Comment by Joker_vD

10 months ago

Nope, the actual ssh implementation parses all the config files once, at the startup, using buffered file I/O and getline(). That means that on systems with modern libc, the whole config file (if it's small enough, less than 4 KiB IIRC?) gets read into the RAM and then getline() results are served from that buffer.

The scheme you propose is insane and if it was ever used (can you actually back that up? The disk I/O would kill your performance for anything remotely loaded), it was rightfully abandoned for much faster and simpler scheme.

2 comments

Joker_vD

ajross 10 months ago

> getline() results are served from that buffer.

So... it doesn't parse them once! It just does its own[1] buffering layer and implements... exactly the algorithm I described? Not seeing where you're getting the "Nope" here, except to be focusing on the one historical note about RAM that I put in parentheses.

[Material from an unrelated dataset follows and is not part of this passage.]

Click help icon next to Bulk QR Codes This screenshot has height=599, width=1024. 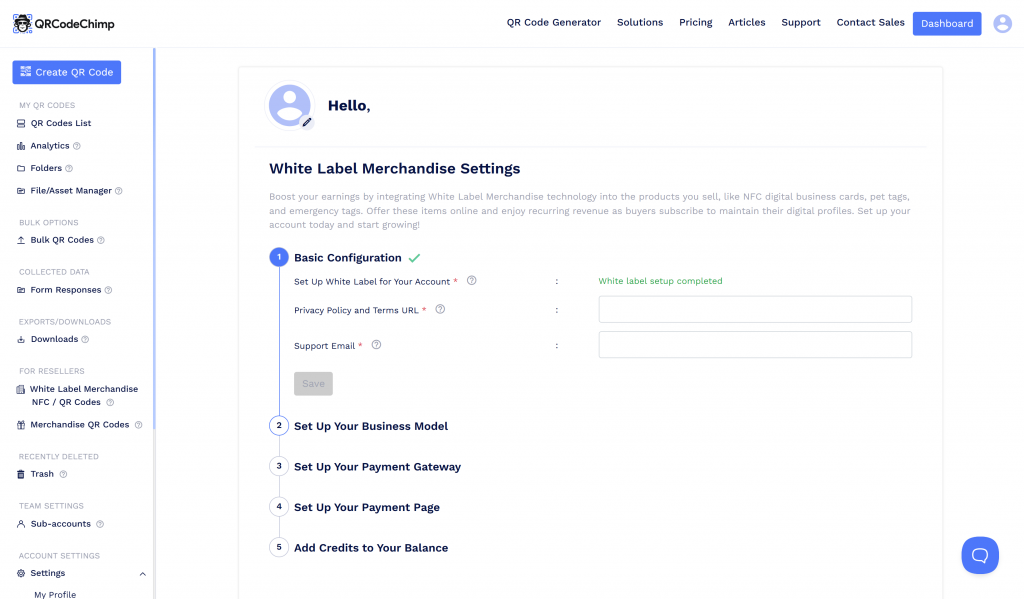pos(101,240)
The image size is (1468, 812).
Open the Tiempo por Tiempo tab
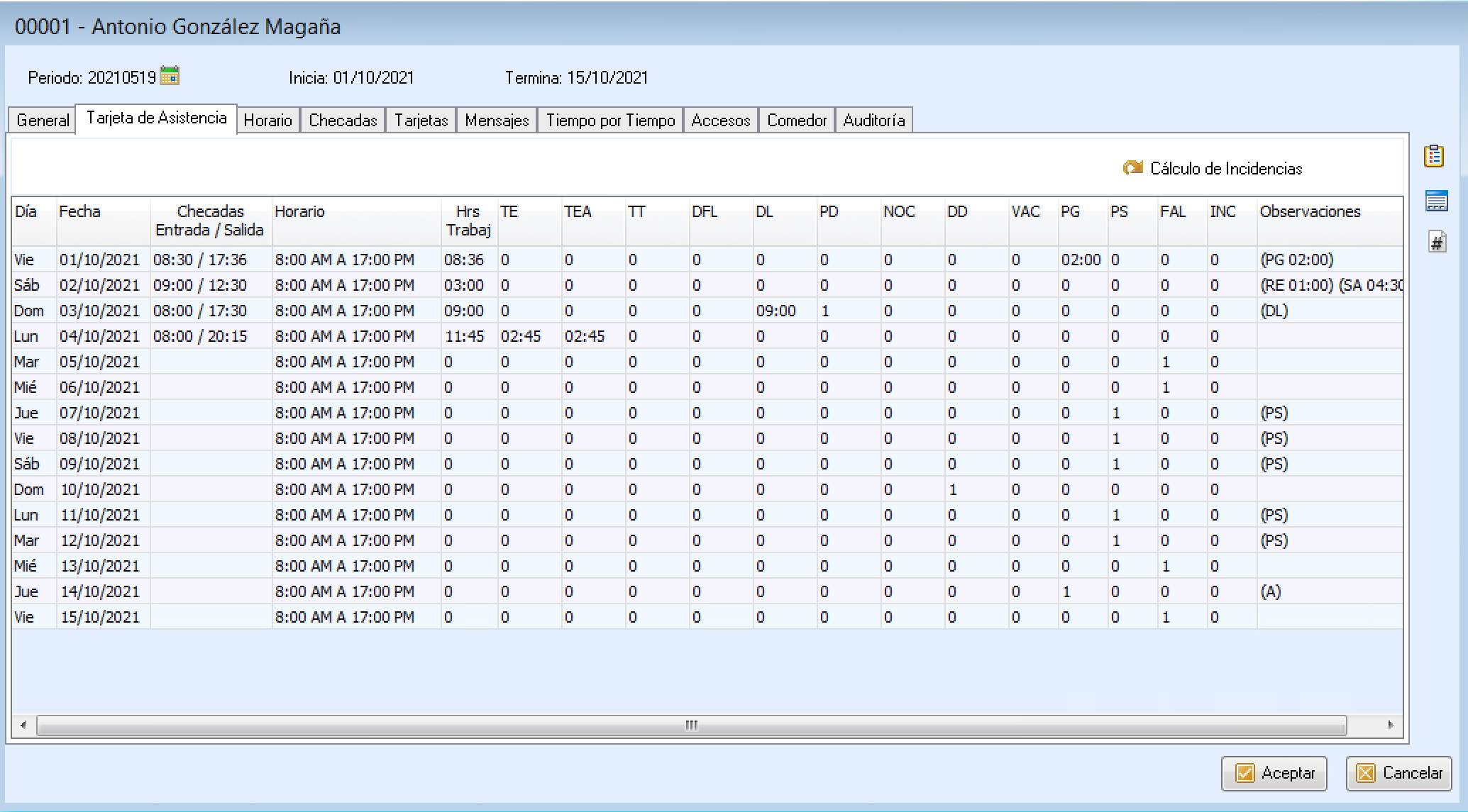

[1] Somewhat needless given the OS has already done this. It only saves the syscall overhead.

Joker_vD 10 months ago
Sorry, my comment was intended to be reply to the one of yours that said
I/O is done piecewise, a line at a time. The file is never "loaded up". Again you're applying an intuition about how parsers are presented to college students (suck it all into RAM and build a big in-memory representation of the syntax tree) that doesn't match the way actual config file parsers work (read a line and interpret it, then read another).
So, the whole file is usually loaded up (if it's short enough). At this point you might as well parse all of it, instead of re-reading it from the disk over and over, and redoing the same work over and over; parsed configs — if they are parsed into falgs/enums, and not literal strings — usually take about the same, or less, memory than a FILE structure from libc does on the whole.
The complexity of the algorithm is about the same, either the early exit is here or it isn't (in fact, the version with the early exit, now that I think of it, has larger cyclotomatic complexity but whatever).